Jury orders Monsanto to pay $289 million in Roundup cancer trial
SAN FRANCISCO -- A San Francisco jury on Friday ordered agribusiness giant Monsanto to pay $289 million to a former school groundskeeper dying of cancer, saying the company's popular Roundup weed killer contributed to his disease. The lawsuit brought by Dewayne Johnson was the first to go to trial among hundreds filed in state and federal courts saying Roundup causes non-Hodgkin's lymphoma, which Monsanto denies.
Jurors in state Superior Court agreed the product contributed to Johnson's cancer and the company should have provided a label warning of the potential health hazard. Johnson's attorneys sought and won $39 million in compensatory damages and $250 million of the $373 million they wanted in punitive damages.
"This jury found Monsanto acted with malice and oppression because they knew what they were doing was wrong and doing it with reckless disregard for human life," said Robert F. Kennedy Jr., a member of Johnson's legal team. "This should send a strong message to the boardroom of Monsanto."
Monsanto has denied a link between the active ingredient in Roundup -- glyphosate -- and cancer, saying hundreds of studies have established that glyphosate is safe.
Johnson used Roundup and a similar product, Ranger Pro, as a pest control manager at a San Francisco Bay Area school district, his lawyers said. He sprayed large quantities from a 50-gallon tank attached to a truck, and during gusty winds, the product would cover his face, said Brent Wisner, one of his attorneys.
Johnson told the court that during his four years as the groundskeeper at the school district, he sprayed 150 gallons of Roundup 20-30 times a year, CBS San Francisco reports. On the stand, he described what he called his careful use of the product.
"I figured if it could kill weeds it could kill me," said Johnson. "I took it seriously. That's why I wore anything I could to protect myself."
He described two days where he ended up accidentally drenched in the herbicide. He called Monsanto's consumer hotline, but said the company never called back.
"They could have called him back. It's a phone call. They could have said there's studies that show its related to cancer, but they didn't call him back," Wisner said.
Johnson was never warned it could cause cancer, Wisner said. He was diagnosed with non-Hodgkin's lymphoma in 2014 at age 42.
"The simple fact is he is going to die.
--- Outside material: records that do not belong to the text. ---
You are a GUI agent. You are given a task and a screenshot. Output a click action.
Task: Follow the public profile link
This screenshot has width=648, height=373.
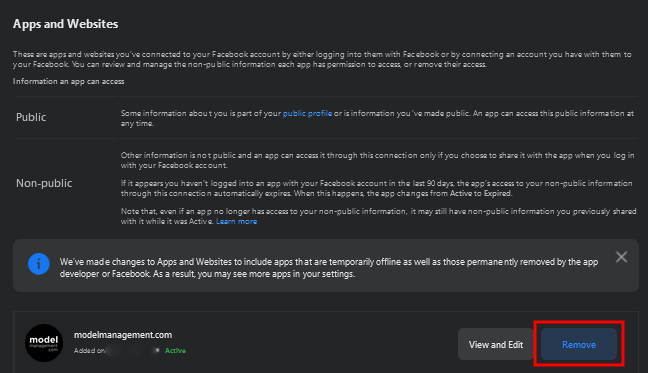click(x=307, y=113)
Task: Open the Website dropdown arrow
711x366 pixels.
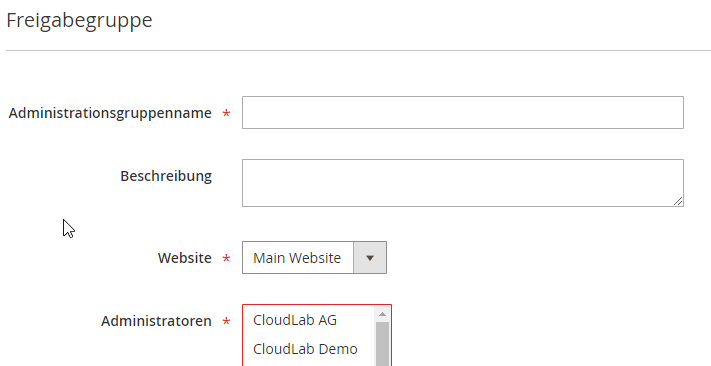Action: point(370,258)
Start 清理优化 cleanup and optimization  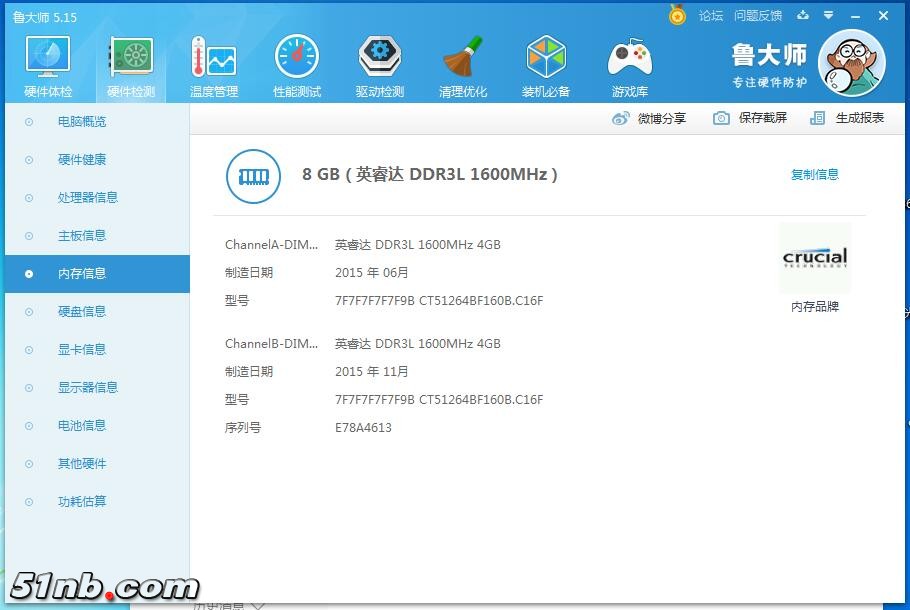pos(463,62)
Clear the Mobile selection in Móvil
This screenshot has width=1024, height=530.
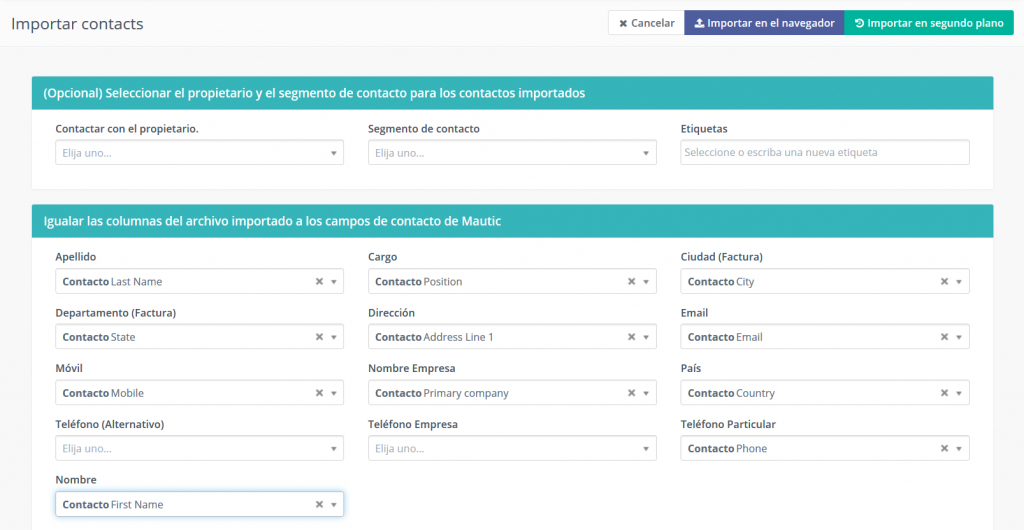[319, 393]
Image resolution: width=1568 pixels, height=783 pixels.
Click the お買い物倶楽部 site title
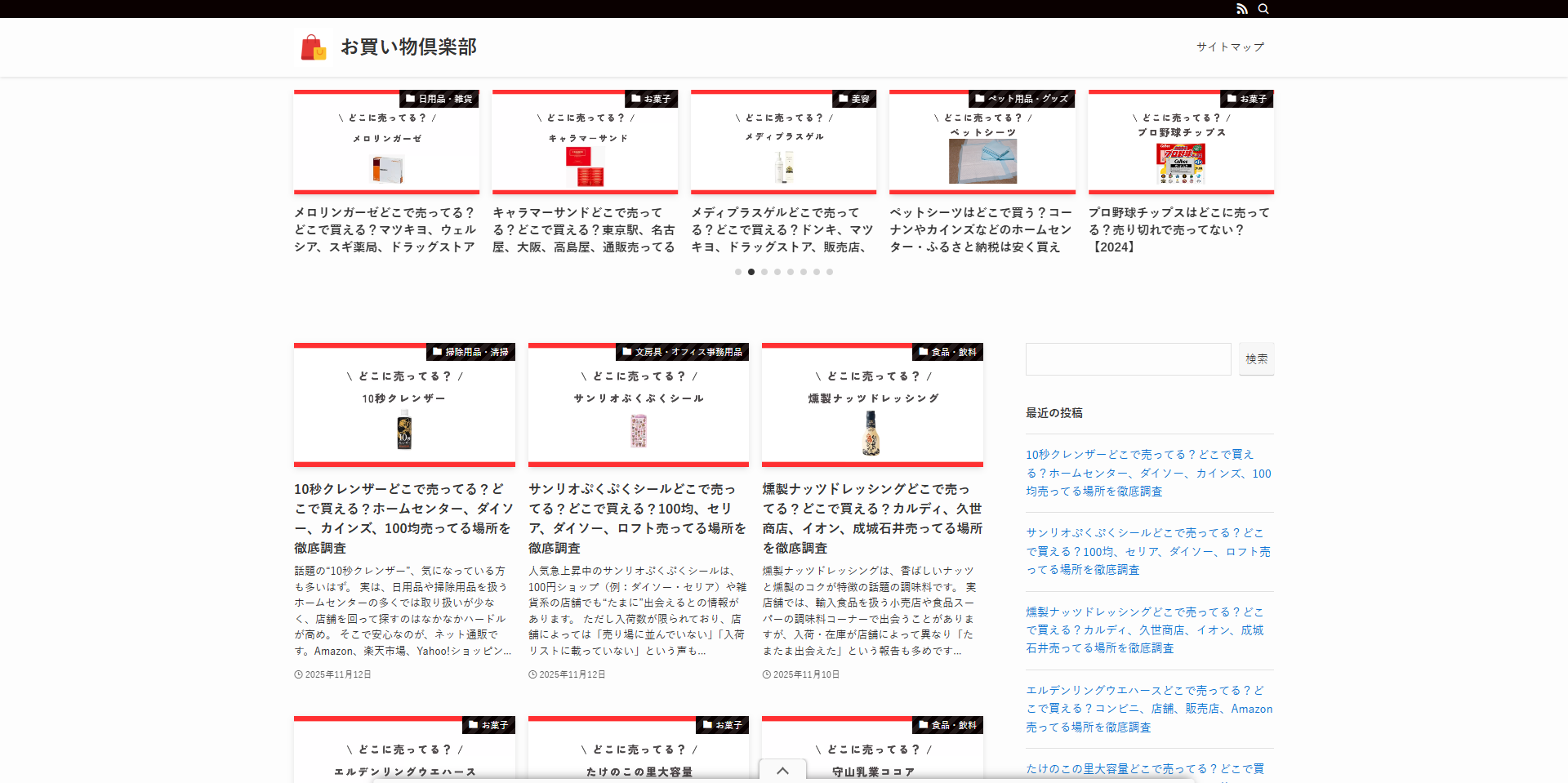tap(408, 47)
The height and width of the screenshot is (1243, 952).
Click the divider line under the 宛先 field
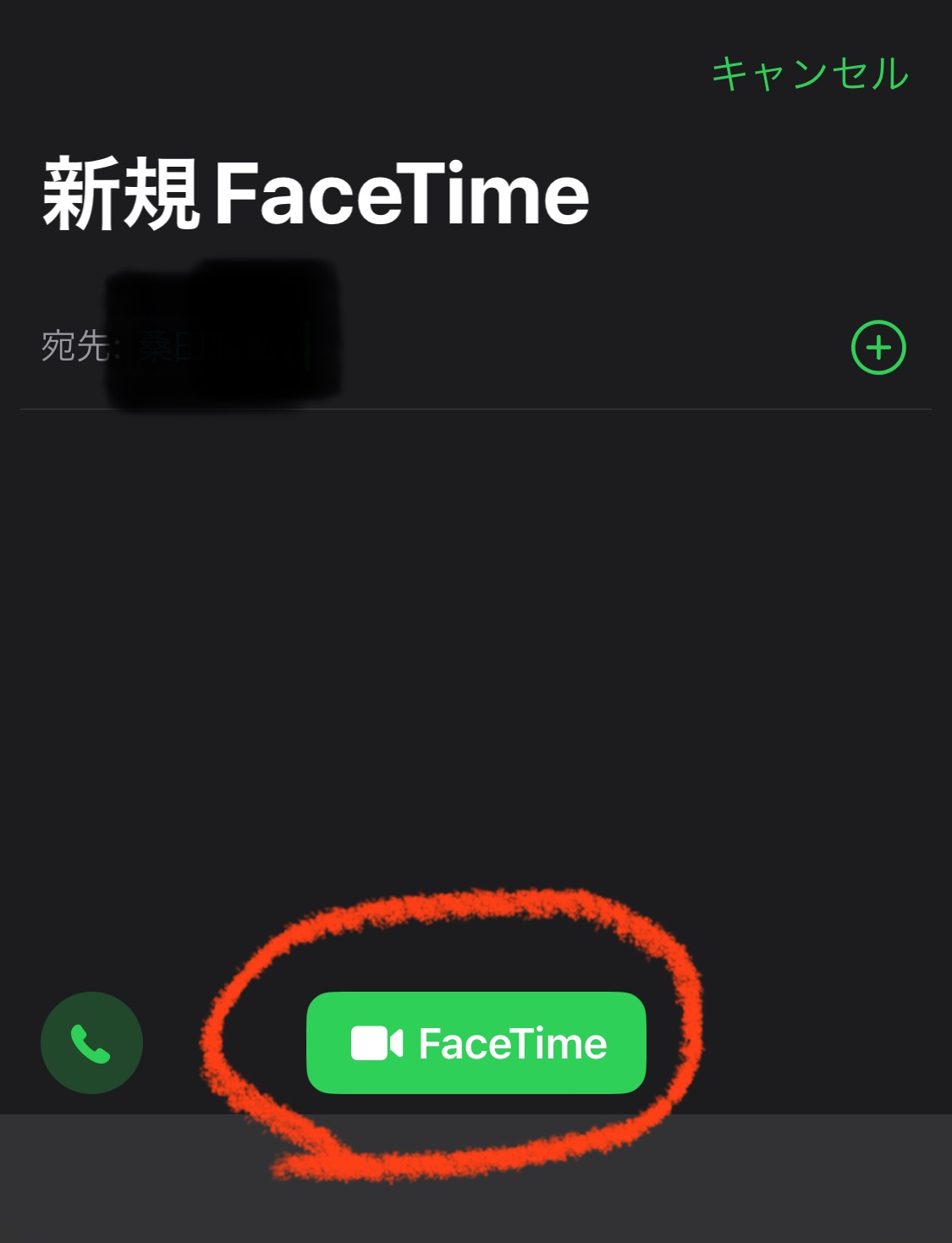click(x=476, y=410)
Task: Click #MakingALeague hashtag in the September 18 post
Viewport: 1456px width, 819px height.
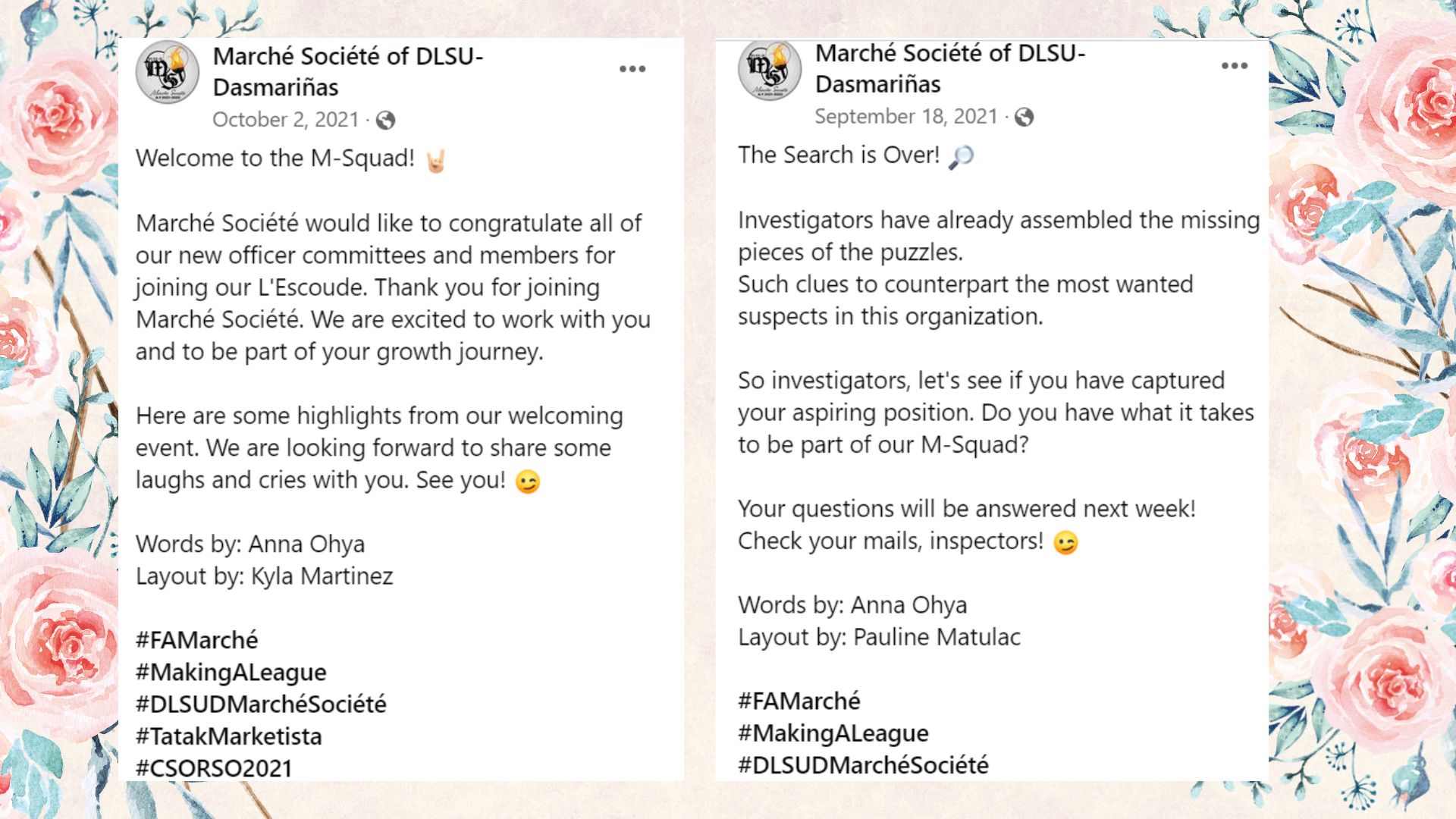Action: [833, 733]
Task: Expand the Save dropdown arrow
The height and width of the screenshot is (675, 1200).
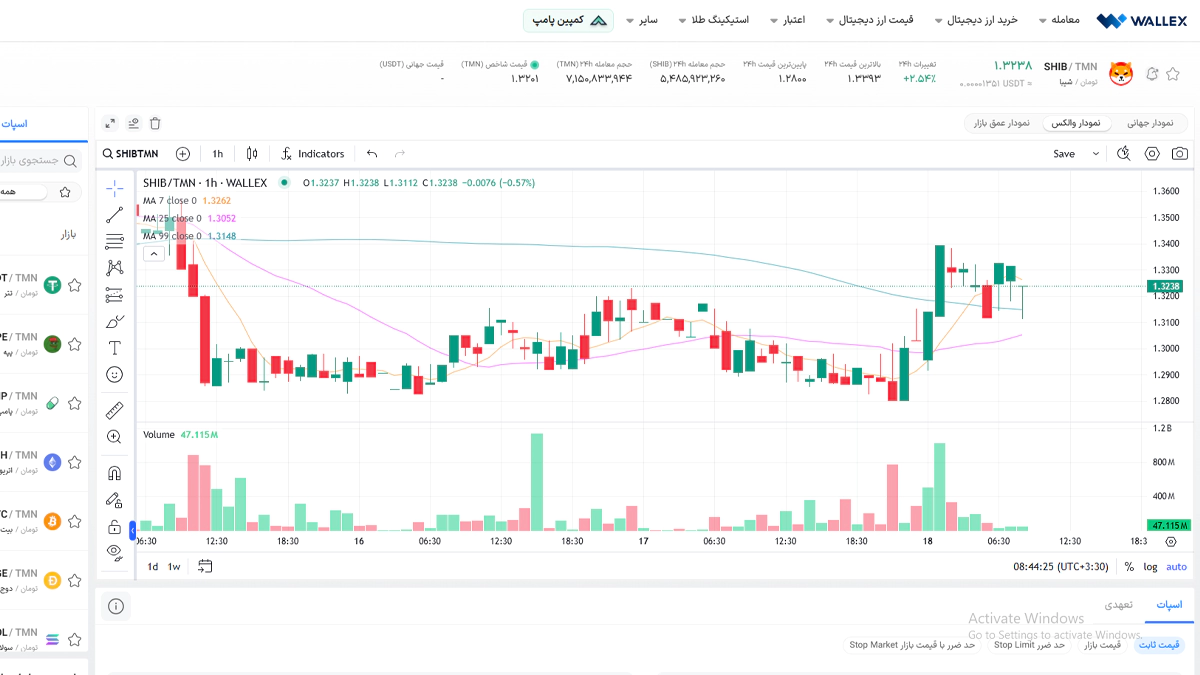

It's just a matter of time," Wisner told the jury in his opening statement last month.
But George Lombardi, an attorney for Monsanto, said non-Hodgkin's lymphoma takes years to develop, so Johnson's cancer must have started well before he began working at the school district.
Jurors were shown some difficult pictures. Johnson's cancer has caused him to develop lesions over 80 percent of his body. He spoke in court about how the lesions tore into his self-confidence, embarrassed his children, and kept him from going out in public.
"One of the issues in this case is the jury has to decide how has cancer affected his life and I think this goes straight to the heart of it," said Wisner.
Johnson said the case has forced him to come to terms with his mortality. The case had been expedited because of his poor health.
The U.S. Environmental Protection Agency says Roundup's active ingredient is safe for people when used in accordance with label directions.
However, the France-based International Agency for Research on Cancer, which is part of the World Health Organization, classified it as a "probable human carcinogen" in 2015. And California added glyphosate to its list of chemicals known to cause cancer.